WHAT YOU WILL DO: Repeat exactly, and only, the lines from the line bearing "The height and" through the end of the material. Do not copy the pictures.

GIVEN DATA:
==================================================

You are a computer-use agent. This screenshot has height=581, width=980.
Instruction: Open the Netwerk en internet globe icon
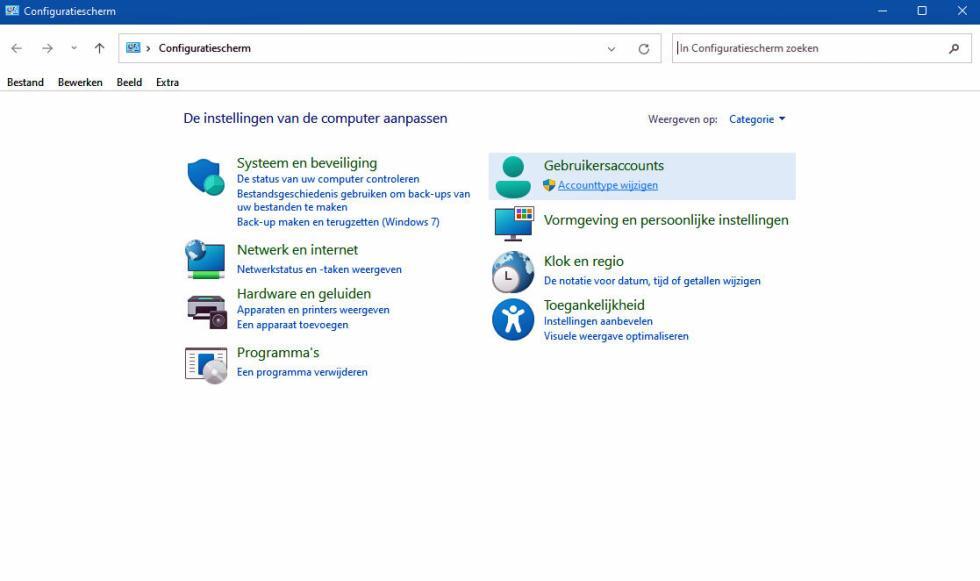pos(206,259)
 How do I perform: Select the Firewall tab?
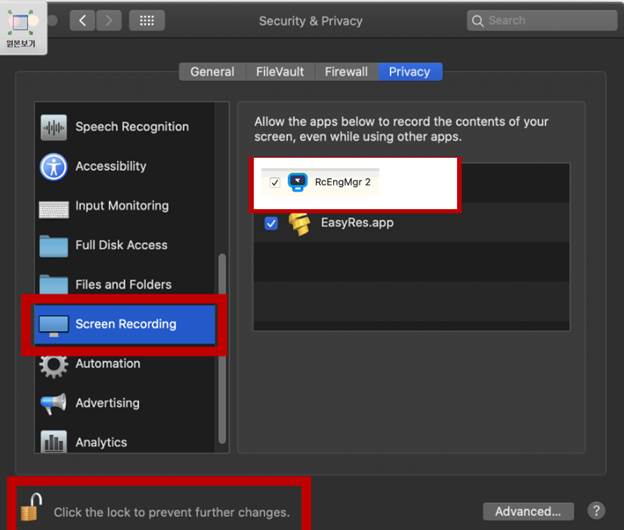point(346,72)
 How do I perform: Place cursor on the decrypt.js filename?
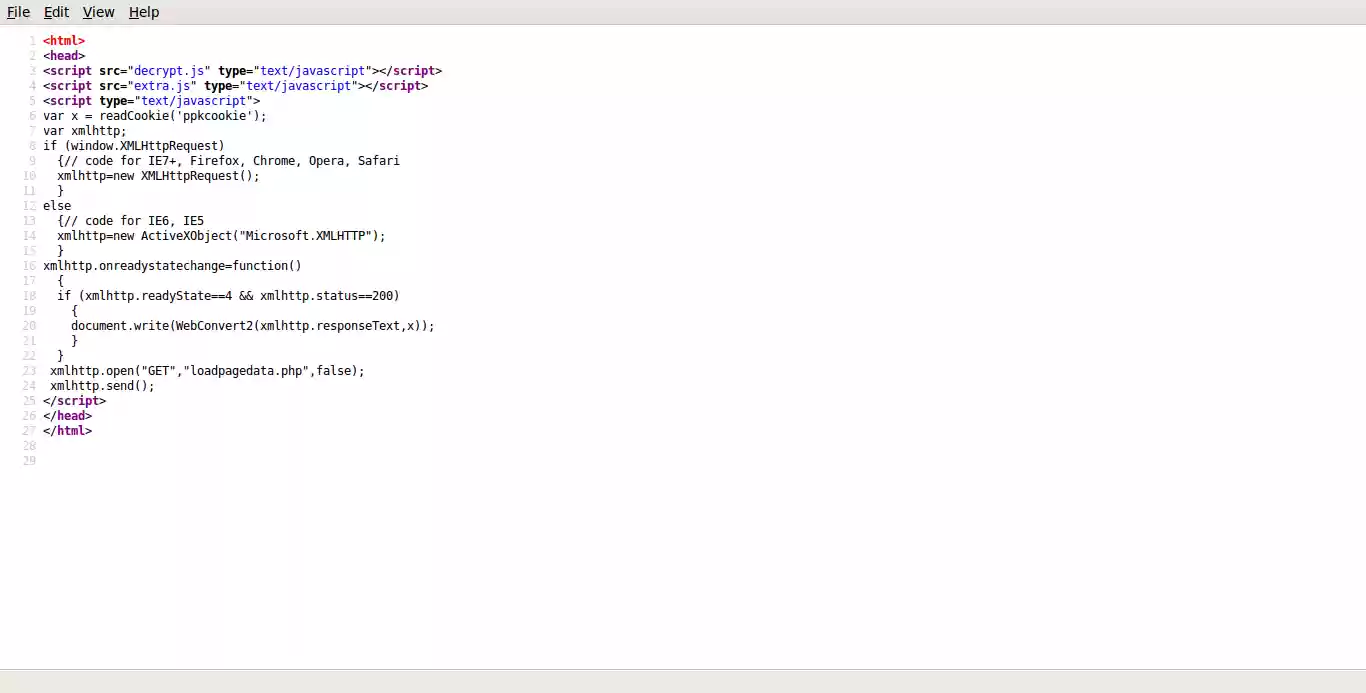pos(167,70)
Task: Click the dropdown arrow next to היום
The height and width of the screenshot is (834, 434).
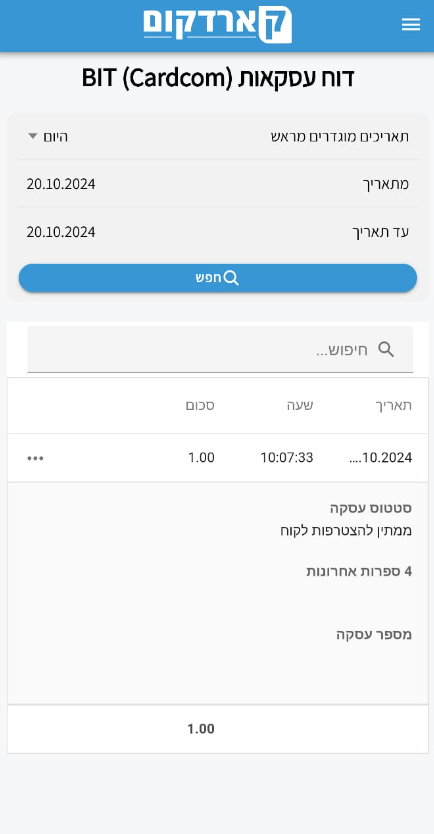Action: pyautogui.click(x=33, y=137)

==================================================

ANSWER:
The height and width of the screenshot is (834, 434).
Action: pyautogui.click(x=33, y=137)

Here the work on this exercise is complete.